Let $R$ be a commutative ring and $M$ is an $R$-module. The following statement is well-known.
If $M$ is finitely presented flat module, $M/J(R)M$ is free over $R/J(R)$ then $M$ is free.
Here $J(R)$ is the (Jacobson) radical of $R$. Is the statement true for finite $M$? I expect that it is not, but was not able to construct a counter-examples. Clearly, in a counter-example the ring $R$ is not Noetherian. Also, local $R$ won't work, since over a local ring any finite flat module is free.
On
The result can be extended to the setting of non-commutative rings:
Prop: Let M be a finitely generated flat right module over a ring R, and let P be a projectivemodule. If M/MJ(R)is isomorphic to P/PJ(R), then M is isomorphic to P
For the proof you can check the Proposition 7.3 in the paper FLAT MODULES AND LIFTING OF FINITELY GENERATED PROJECTIVE MODULES, by Fachhini, Herbera and Skhaev (Pac. J. Math. Vol. 220, No. 1, 2005, 49-67)
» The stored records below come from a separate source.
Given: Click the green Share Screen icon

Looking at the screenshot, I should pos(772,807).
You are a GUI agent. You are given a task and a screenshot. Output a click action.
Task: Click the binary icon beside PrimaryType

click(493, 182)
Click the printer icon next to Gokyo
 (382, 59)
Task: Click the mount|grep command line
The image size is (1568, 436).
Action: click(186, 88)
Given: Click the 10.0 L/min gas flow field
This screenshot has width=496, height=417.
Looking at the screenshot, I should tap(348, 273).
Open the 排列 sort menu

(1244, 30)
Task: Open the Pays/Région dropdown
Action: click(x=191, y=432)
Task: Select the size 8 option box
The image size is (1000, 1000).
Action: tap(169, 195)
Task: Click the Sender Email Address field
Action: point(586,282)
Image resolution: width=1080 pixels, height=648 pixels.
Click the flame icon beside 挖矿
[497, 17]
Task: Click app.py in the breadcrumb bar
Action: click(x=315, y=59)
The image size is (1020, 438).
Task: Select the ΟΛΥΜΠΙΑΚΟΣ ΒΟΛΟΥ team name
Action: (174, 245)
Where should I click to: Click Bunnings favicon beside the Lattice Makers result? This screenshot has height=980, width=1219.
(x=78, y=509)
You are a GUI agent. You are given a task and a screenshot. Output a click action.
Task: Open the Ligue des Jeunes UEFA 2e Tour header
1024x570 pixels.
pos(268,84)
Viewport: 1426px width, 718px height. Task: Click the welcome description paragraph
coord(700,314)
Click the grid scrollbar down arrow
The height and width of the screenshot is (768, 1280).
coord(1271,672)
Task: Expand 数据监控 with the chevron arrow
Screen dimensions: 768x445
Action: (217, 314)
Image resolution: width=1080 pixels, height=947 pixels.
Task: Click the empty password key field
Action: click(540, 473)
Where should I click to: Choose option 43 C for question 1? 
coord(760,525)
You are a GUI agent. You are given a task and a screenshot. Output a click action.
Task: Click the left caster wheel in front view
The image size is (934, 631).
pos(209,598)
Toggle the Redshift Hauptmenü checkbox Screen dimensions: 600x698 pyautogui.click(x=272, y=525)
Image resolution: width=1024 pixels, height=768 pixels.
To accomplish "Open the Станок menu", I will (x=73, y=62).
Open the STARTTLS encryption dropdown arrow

Set $I := J(R)$. Suppose $M/IM$ has rank $n$ as a free $A/I$-module; let $x_{1},\dotsc,x_{n} \in M$ be elements whose images in $M/IM$ form a basis for it as a free $A/I$-module, let $N \subseteq M$ be the $A$-submodule generated by the $x_{i}$. Then $M = N$ by the usual Nakayama argument ($M/IM = (N+IM)/IM$ implies $M = N+IM$ implies $M/N = (N+IM)/N = I(M/N)$ so $M/N = 0$) so we have a surjection $\varphi : A^{\oplus n} \to M$. For all maximal ideals $\mathfrak{m}$ of $A$, the localization $M_{\mathfrak{m}}$ is a free $A_{\mathfrak{m}}$-module (by e.g. the local case) of rank $n$ (since $(M/I)_{\mathfrak{m}}$ is a free $(A/I)_{\mathfrak{m}}$-module of rank $n$), so the localization $\varphi_{\mathfrak{m}}$ is an isomorphism (the "determinant trick", see Corollary (10.4) here), hence $\varphi$ is an isomorphism.
I guess more-or-less equivalently you could also use a limit argument to say that $M$ is locally finitely presented, then use e.g. Tag 00EO to conclude that $M$ is (globally) finitely presented.